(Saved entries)
[Start of Attachment]

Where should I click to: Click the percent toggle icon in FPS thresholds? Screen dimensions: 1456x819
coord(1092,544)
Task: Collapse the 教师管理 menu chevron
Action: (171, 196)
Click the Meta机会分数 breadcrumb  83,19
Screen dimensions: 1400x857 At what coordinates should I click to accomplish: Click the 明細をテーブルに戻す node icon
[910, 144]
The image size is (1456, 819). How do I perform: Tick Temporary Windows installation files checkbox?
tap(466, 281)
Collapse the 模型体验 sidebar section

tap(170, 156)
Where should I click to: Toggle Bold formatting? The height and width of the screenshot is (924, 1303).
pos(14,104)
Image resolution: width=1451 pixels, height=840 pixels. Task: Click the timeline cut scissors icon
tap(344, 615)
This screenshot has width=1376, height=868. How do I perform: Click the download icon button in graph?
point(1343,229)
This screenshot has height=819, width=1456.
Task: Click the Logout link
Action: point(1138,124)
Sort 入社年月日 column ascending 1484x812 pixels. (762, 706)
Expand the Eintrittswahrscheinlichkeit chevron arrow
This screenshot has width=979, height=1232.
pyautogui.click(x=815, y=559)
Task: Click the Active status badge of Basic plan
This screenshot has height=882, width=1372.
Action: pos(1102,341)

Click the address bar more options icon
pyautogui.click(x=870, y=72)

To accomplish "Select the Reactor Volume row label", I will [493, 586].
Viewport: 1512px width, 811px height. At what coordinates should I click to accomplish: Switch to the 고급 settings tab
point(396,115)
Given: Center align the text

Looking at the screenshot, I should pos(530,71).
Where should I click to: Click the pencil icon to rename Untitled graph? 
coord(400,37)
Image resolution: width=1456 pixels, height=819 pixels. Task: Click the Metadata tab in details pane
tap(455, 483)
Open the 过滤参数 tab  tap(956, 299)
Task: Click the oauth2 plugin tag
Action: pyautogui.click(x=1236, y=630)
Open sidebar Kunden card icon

[End of Attachment]

Task prompt: Reproduce the entries exactly, dropping nothing.

Solution to this exercise:
Where should I click to: Click the percent toggle icon in FPS thresholds? Screen dimensions: 1456x819
coord(1092,544)
Task: Collapse the 教师管理 menu chevron
Action: (171, 196)
Click the Meta机会分数 breadcrumb  83,19
Screen dimensions: 1400x857 At what coordinates should I click to accomplish: Click the 明細をテーブルに戻す node icon
[910, 144]
The image size is (1456, 819). How do I perform: Tick Temporary Windows installation files checkbox?
tap(466, 281)
Collapse the 模型体验 sidebar section

tap(170, 156)
Where should I click to: Toggle Bold formatting? The height and width of the screenshot is (924, 1303).
pos(14,104)
Image resolution: width=1451 pixels, height=840 pixels. Task: Click the timeline cut scissors icon
tap(344, 615)
This screenshot has width=1376, height=868. How do I perform: Click the download icon button in graph?
point(1343,229)
This screenshot has height=819, width=1456.
Task: Click the Logout link
Action: point(1138,124)
Sort 入社年月日 column ascending 1484x812 pixels. (762, 706)
Expand the Eintrittswahrscheinlichkeit chevron arrow
This screenshot has width=979, height=1232.
pyautogui.click(x=815, y=559)
Task: Click the Active status badge of Basic plan
This screenshot has height=882, width=1372.
Action: pos(1102,341)

Click the address bar more options icon
pyautogui.click(x=870, y=72)

To accomplish "Select the Reactor Volume row label", I will [493, 586].
Viewport: 1512px width, 811px height. At what coordinates should I click to accomplish: Switch to the 고급 settings tab
point(396,115)
Given: Center align the text

Looking at the screenshot, I should pos(530,71).
Where should I click to: Click the pencil icon to rename Untitled graph? 
coord(400,37)
Image resolution: width=1456 pixels, height=819 pixels. Task: Click the Metadata tab in details pane
tap(455, 483)
Open the 过滤参数 tab  tap(956, 299)
Task: Click the oauth2 plugin tag
Action: pyautogui.click(x=1236, y=630)
Open sidebar Kunden card icon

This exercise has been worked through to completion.